Directive: Starting with the line containing "Task: Click the Marketing Plan cloud icon" and going on through the end of the items below, rewrite those lines with "Screen dimensions" swapped for "Display size" and everything else unchanged. Leave the pictures out of your answer.

____

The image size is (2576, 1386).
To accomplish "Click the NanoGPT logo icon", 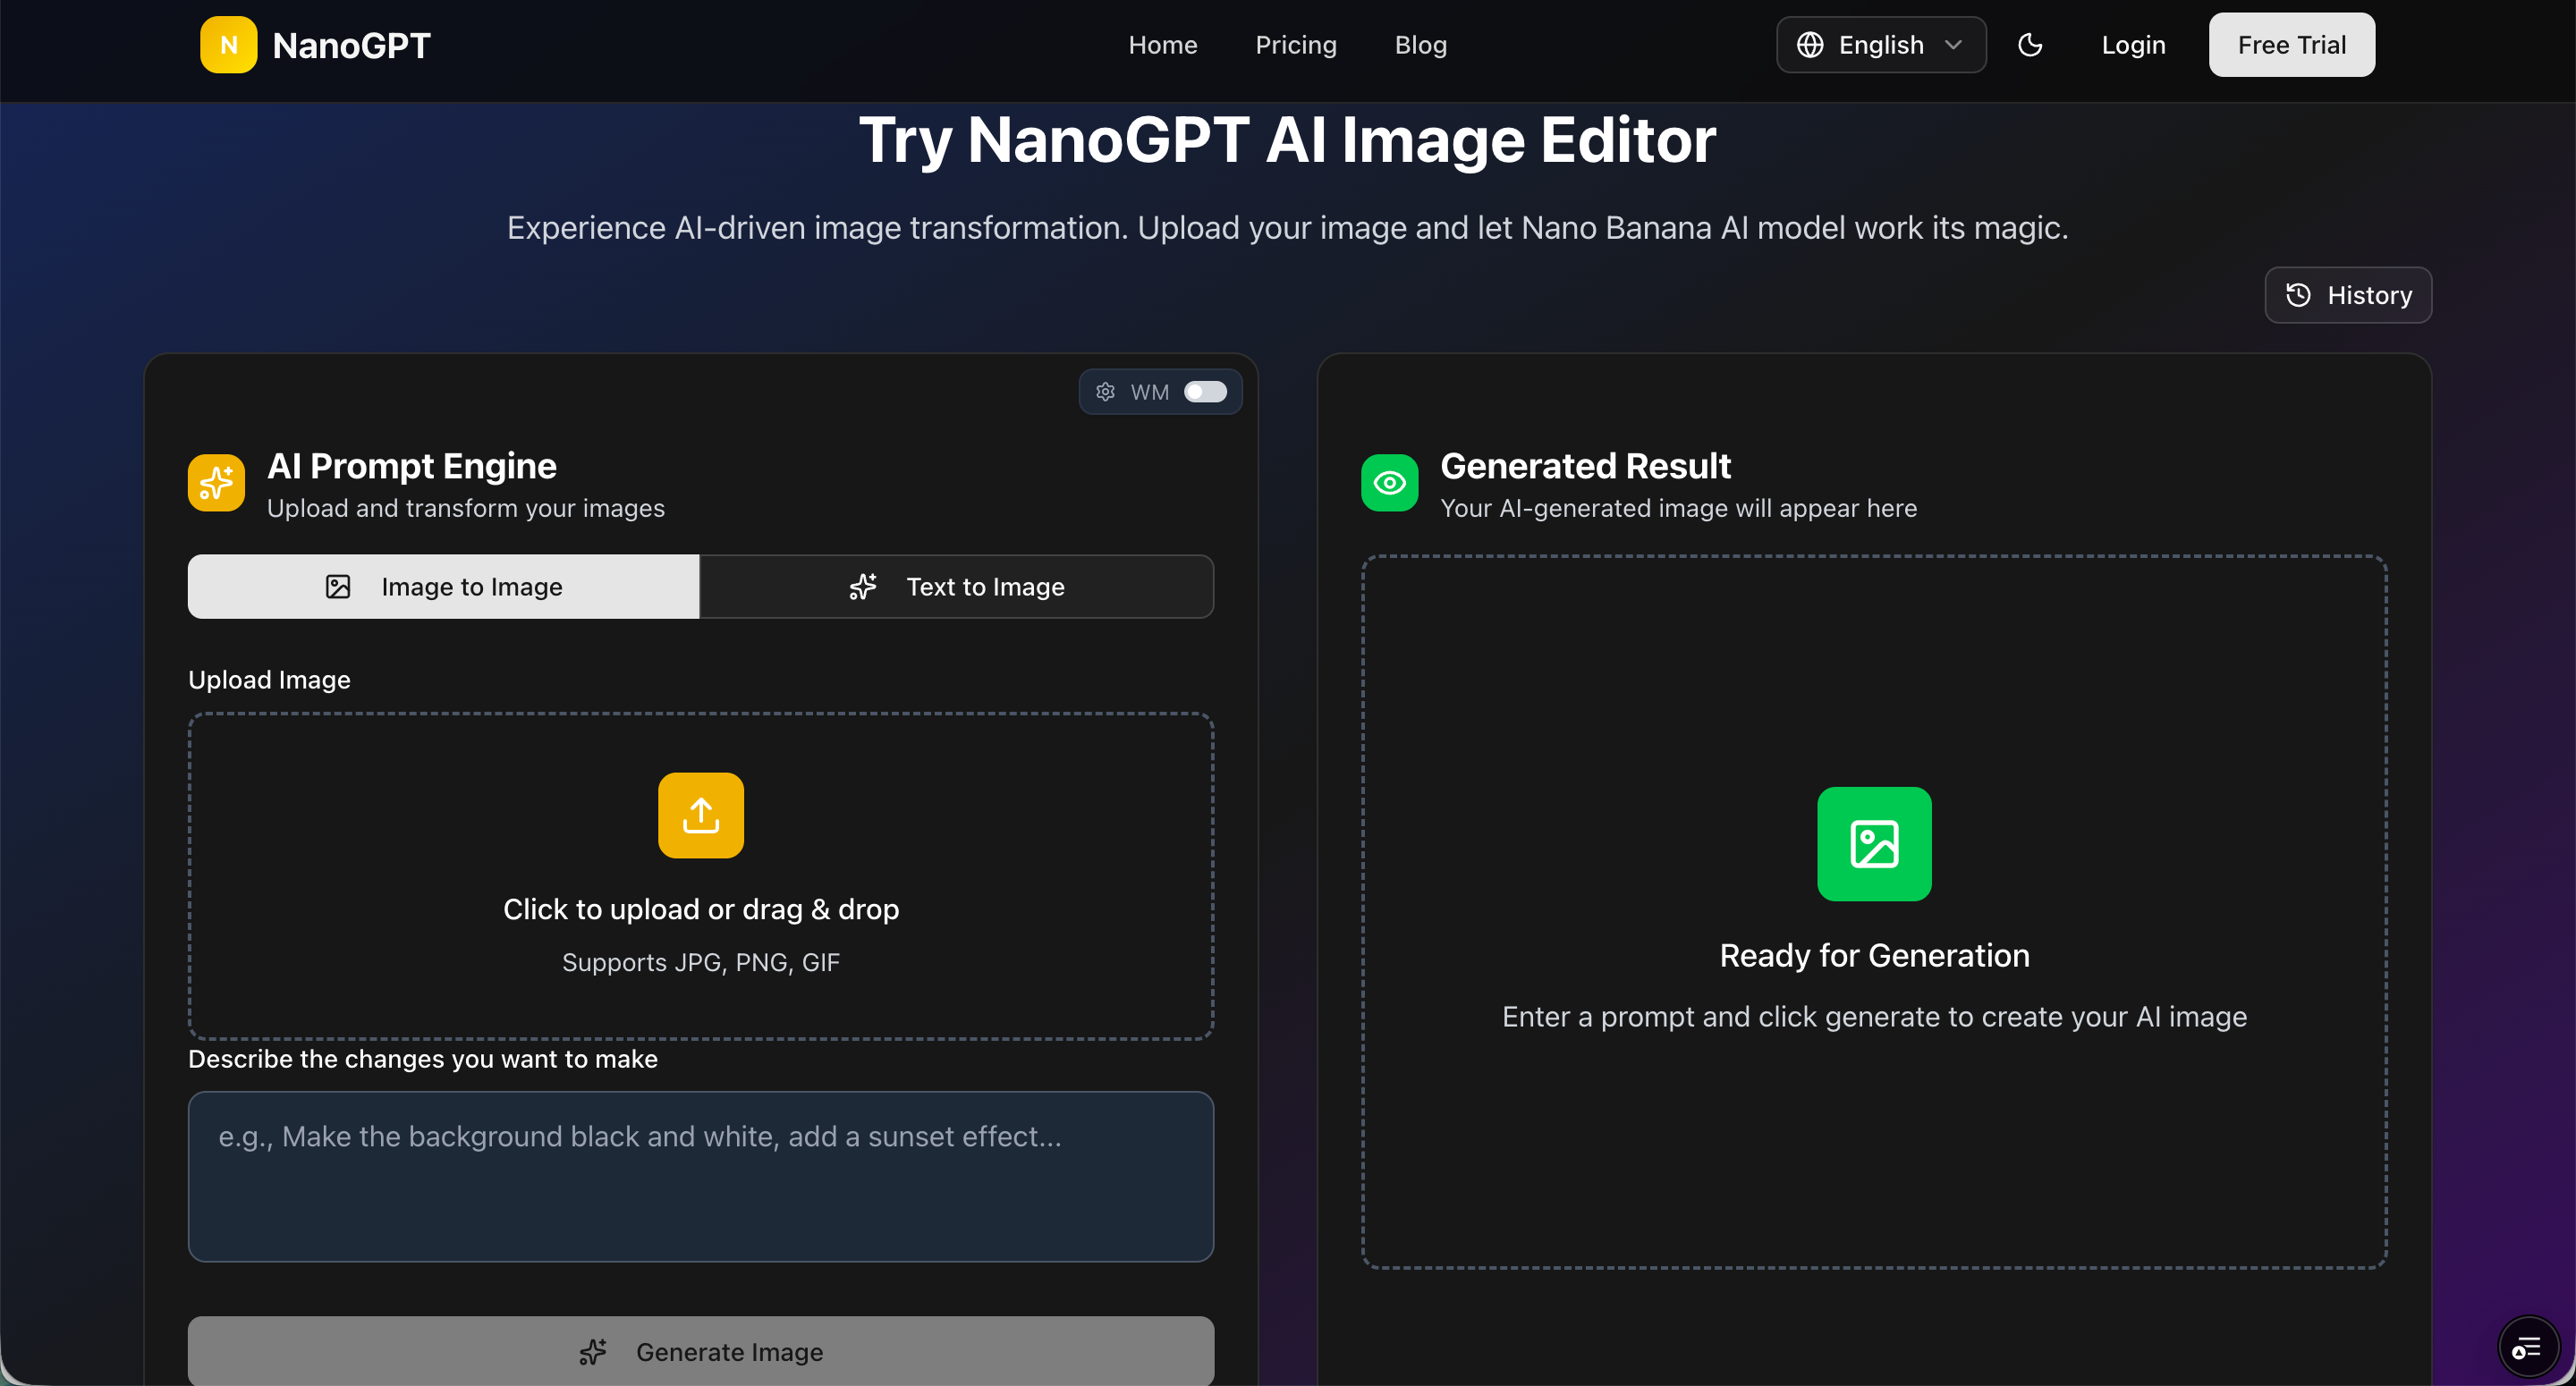I will point(228,44).
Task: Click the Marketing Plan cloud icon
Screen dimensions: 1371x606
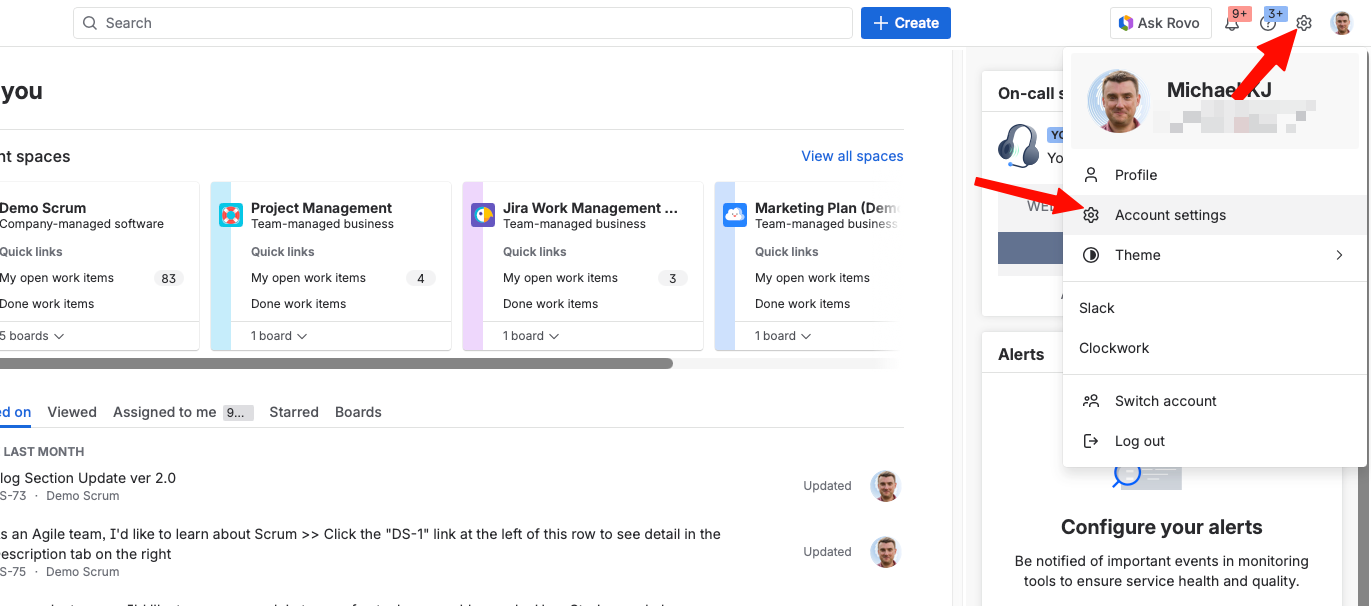Action: coord(735,215)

____

Final result:
Task: Click the Marketing Plan cloud icon
Display size: 1371x606
Action: coord(735,215)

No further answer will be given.